Books Read

A Prayer for Owen Meany

A Prayer for Owen MeanyA Prayer for Owen Meany by John Irving
Published: 1989
Length: 617 pages

This is the story of two young friends, beginning from their childhood as schoolboys in a New Hampshire classroom and continuing through their adolescence and into adulthood. John Wheelwright, the narrator, is from a wealthy and respected family. He is a surprisingly ordinary and passive character, at least in his younger years, but serves well as a lens from which to view Owen Meany. Owen is a physically underdeveloped but deeply intelligent boy with an unchanged high voice, like one stuck in a permanent scream (and written IN ALL CAPS like Pratchett’s Death). He is from a working class family, and is an unlikely match for John, but they are the best of friends.

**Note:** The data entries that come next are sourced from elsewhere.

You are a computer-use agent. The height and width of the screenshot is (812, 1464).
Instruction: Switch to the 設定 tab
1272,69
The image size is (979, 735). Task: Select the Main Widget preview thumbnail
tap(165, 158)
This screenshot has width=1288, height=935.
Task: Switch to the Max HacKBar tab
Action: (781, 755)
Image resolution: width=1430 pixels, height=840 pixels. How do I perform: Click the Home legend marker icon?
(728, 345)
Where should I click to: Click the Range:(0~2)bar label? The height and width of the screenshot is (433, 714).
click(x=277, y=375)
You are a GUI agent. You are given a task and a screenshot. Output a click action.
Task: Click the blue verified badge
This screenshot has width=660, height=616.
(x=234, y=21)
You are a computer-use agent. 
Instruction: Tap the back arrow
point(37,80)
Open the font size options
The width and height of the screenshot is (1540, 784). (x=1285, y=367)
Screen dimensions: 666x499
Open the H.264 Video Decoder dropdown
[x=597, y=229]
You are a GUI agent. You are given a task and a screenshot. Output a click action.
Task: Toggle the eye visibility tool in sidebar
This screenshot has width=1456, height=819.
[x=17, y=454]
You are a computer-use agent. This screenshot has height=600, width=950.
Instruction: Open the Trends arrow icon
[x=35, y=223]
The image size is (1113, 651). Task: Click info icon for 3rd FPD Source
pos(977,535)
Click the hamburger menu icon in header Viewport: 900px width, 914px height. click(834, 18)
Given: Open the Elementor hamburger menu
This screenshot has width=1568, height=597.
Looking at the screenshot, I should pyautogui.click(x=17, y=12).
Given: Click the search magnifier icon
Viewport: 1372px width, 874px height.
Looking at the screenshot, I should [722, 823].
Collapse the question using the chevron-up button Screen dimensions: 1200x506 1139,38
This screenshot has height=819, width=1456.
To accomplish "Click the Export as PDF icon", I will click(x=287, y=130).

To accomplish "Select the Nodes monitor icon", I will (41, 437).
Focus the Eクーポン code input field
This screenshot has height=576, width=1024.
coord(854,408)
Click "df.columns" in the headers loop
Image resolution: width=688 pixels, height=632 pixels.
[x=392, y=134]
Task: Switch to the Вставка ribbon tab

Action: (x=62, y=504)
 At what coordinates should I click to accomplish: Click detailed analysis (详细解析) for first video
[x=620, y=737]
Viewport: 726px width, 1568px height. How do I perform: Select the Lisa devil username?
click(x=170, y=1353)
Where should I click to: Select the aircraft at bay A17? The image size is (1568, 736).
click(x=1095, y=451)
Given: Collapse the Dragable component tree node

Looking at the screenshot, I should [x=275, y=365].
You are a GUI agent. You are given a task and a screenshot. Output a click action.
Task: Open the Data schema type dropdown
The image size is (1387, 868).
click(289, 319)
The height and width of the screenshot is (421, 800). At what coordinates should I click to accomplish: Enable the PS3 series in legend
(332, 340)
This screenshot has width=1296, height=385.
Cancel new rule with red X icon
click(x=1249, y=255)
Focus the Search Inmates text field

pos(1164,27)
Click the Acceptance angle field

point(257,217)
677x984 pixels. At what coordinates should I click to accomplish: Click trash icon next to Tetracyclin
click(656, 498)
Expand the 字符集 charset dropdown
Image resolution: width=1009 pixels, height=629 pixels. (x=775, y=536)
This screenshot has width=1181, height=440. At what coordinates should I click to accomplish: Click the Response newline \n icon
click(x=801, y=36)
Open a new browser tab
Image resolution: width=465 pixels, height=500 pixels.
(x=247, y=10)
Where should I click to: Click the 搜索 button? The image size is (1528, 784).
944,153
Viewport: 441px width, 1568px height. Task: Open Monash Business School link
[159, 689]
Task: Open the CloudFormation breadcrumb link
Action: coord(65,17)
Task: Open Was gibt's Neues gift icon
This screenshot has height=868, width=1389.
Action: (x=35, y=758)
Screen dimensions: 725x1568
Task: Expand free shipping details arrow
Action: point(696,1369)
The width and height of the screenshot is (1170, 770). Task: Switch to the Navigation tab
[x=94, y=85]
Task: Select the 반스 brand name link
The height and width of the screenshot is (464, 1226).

Tragedy strikes the Wheelwright family when the boys are quite young, and it greatly affects the course of John and Owen’s lives. Owen doesn’t believe it was just an unfortunate accident. He believes it was all part of God’s plan, and his involvement was just him acting as God’s tool. The questions throughout the novel are whether this is just his way of coping with a random and terrible accident and what this belief will make him do later in his life.

“I want to go on being a student,” I told him. “I want to be a teacher. I’m just a reader,” I said.

“DON’T SOUND SO ASHAMED,” he said. “READING IS A GIFT.”

“I learned it from you,” I told him.

“IT DOESN’T MATTER WHERE YOU LEARNED IT- IT’S A GIFT. IF YOU CARE ABOUT SOMETHING, YOU HAVE TO PROTECT IT. IF YOU’RE LUCKY ENOUGH TO FIND A WAY OF LIFE YOU LOVE, YOU HAVE TO FIND THE COURAGE TO LIVE IT.”

This is a slow and steady novel. Really, very slow. Irving details, what seems at the time, incredibly mundane events in the lives of these two boys, and he does so in painstaking detail. The novel spans thirty years, but in many ways it feels like you live every second of that time. This is something I would have normally found excruciating, but I really enjoyed the writing and spending time with these characters. I was continually surprised with how little the pace bothered me.

Irving, in this novel at least, has a knack for elevating the mundane. He’s very clever in how he brings to life those small events that often go unnoticed. There’s a scene in this where John has to introduce his rowdy cousins to Owen Meany, and it so perfectly captures the mild horror that accompanies the act of introducing two different groups of friends to each other. His cousins are rough and loud and violent, and Owen is small and thoughtful. Even though the meeting ends terribly, John finds himself surprised. as we often are in these situations, with how accommodating his cousins acted.

This is my first John Irving novel, and I wasn’t sure what to expect. A lot of reviewers mentioned weeping at the end, while having their lives changed by these characters, but I didn’t have that reaction. It may be my lack of religious faith, so that angle didn’t affect me in the same way as some, or it might just be that I’m emotionally dead inside. I think it’s largely that the general idea of the ending was purposely telegraphed so early on that I felt I had come to terms with it before I got there. It was sad, without a doubt, but it wasn’t a punch-in-the-gut moment for me personally.

“THE ONLY WAY YOU CAN GET AMERICANS TO NOTICE ANYTHING IS TO TAX THEM OR DRAFT THEM OR KILL THEM,” Owen said. He said that once—when Hester proposed abolishing the draft. “IF YOU ABOLISH THE DRAFT,” said Owen Meany, “MOST AMERICANS WILL SIMPLY STOP CARING ABOUT WHAT WE’RE DOING IN OTHER PARTS OF THE WORLD.”

I know these characters will stick with me for a very long time, and I found his mixture of humour and tragedy to be perfectly balanced. The setting, New Hampshire in the fifties and sixties, under the backdrop of the Vietnam War, allowed Irving to voice his outrage and explore war from the view back home. The length of the book and the slow pace, not something I typically desire, in this case really helped solidify these characters in the mind of the reader. You come out having spent so much time in John Wheelwright’s head that the world, and it’s inhabitants, feel real. And not in the typical way of a well-written novel. There’s something about the narrow focus of the narrative, how it follows these two and their every move, that really paints a complete picture in a special way.

I really enjoyed this. Maybe not as much as the people on Goodreads who named their children after Owen, but still very much. I have The Cider House Rules on my shelf already, so that will probably be the next John Irving novel I tackle.

4 Comments

  • Ruthiella

    A Prayer for Owen Meany and Cider House Rules are my favorite Irving titles. Irving mixes tragedy and humor perfectly in his best books I think. It has been at least 10 years since I picked up a book by him, but if you liked this title, I think you will enjoy exploring his back catalogue for sure.

    • Rob

      That’s good to hear! I’m excited to get to Cider House Rules eventually. I’ve heard mixed opinions about his later books, but it’s always a pleasure to find a new writer you enjoy with a backlog to explore.